34–36 In first-century society slaves were not necessarily of low social importance. Trusted slaves held important responsibilities in wealthy households (see on 18:23). The word for “fruit” twice in this verse and also in vv. 41 and 43 is plural, as it is in 7:16, 17, 18, 20, whereas it is singular in 3:8, 10; 7:19; 12:33; 13:8, 26; 21:19. Comparison of both wording and context in these passages does not indicate a clear idiomatic difference, especially in the light of the alternation between plural and singular in 7:16–20 (see p. 291, n. 23). For the metaphorical sense of “fruit” in this gospel see introductory comments above.
The three synoptic versions differ considerably in how the fate of the slaves is expressed. Luke has three slaves sent individually, all of whom are ill-treated but none killed.

Mark also has three individuals, the third of whom is killed, after which the owner sends “many others”, some of whom are beaten, some killed. Matthew’s version typically abbreviates Mark’s, with the result that we hear of two groups of slaves, the second larger than the first, with the same mixture of treatment (including stoning and death) given to each group. There is no obvious division of the OT prophets into two periods with the second group more numerous, so Matthew’s two groups of slaves do not seem to be allegorically motivated. They are more simply explained as a tidy reorganization of Mark’s version by combining the first three into a group, followed by “many others.” The persecution and in extreme cases murder of true prophets is a theme Matthew has already mentioned in 5:11–12 and will develop more fully in 23:29–36. Matthew’s specific mention of stoning (cf. 23:37, explicitly with reference to prophets) may be a reflection of 2 Chr 24:21; Jeremiah was also stoned according to Liv. Pro. 2:1.

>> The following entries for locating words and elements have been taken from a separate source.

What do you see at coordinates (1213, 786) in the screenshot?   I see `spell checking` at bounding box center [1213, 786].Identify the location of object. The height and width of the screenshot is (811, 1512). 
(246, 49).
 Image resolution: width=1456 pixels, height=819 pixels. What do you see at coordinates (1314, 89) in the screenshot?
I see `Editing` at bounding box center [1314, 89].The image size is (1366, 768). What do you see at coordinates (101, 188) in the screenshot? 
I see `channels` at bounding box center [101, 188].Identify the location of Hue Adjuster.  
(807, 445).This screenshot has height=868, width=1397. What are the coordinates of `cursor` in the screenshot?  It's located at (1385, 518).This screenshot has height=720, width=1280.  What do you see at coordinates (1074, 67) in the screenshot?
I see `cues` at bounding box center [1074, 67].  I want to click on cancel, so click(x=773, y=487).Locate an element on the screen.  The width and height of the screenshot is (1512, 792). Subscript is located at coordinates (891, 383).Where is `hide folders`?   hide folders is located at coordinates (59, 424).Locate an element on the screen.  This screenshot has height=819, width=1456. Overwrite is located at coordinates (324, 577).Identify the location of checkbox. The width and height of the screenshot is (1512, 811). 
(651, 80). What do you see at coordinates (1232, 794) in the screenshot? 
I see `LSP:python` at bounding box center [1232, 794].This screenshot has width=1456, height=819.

37–39 The climax of the story comes with the unexpected involvement of the landowner’s son. Cf. Hebrews 1:1–2 for “a son” as God’s last word in succession to the prophets. Within the framework of the story the sending of the son is clearly a last resort, short of the owner returning himself (as he will eventually do in v. 40). When the son goes as his father’s messenger he goes with all his father’s authority, and so deserves “respect” and obedience. To reject the son’s demand is therefore the climax of rebellion. But to kill him is to add injury to insult. As a bid for independence and an attempt to gain possession for themselves it was hardly likely to succeed in a society under the rule of law, and it reads more as a spontaneous and ill-conceived impulse than as a calculated policy. But a parable does not have to fit into real life, and the points at which it becomes improbable are usually meant to draw attention. The Christian reader cannot fail to see here the status of Jesus as the Son of God, the heir of the vineyard of Israel, and his death as Israel’s culminating act of rebellion, and may well reflect on how futile it was to try to escape from under God’s rule. To kill the son is an act of defiance to the father, and he cannot be expected to let them get away with it.

France, R. T. (2007). The Gospel of Matthew (pp. 811–814). Wm. B. Eerdmans Publication Co.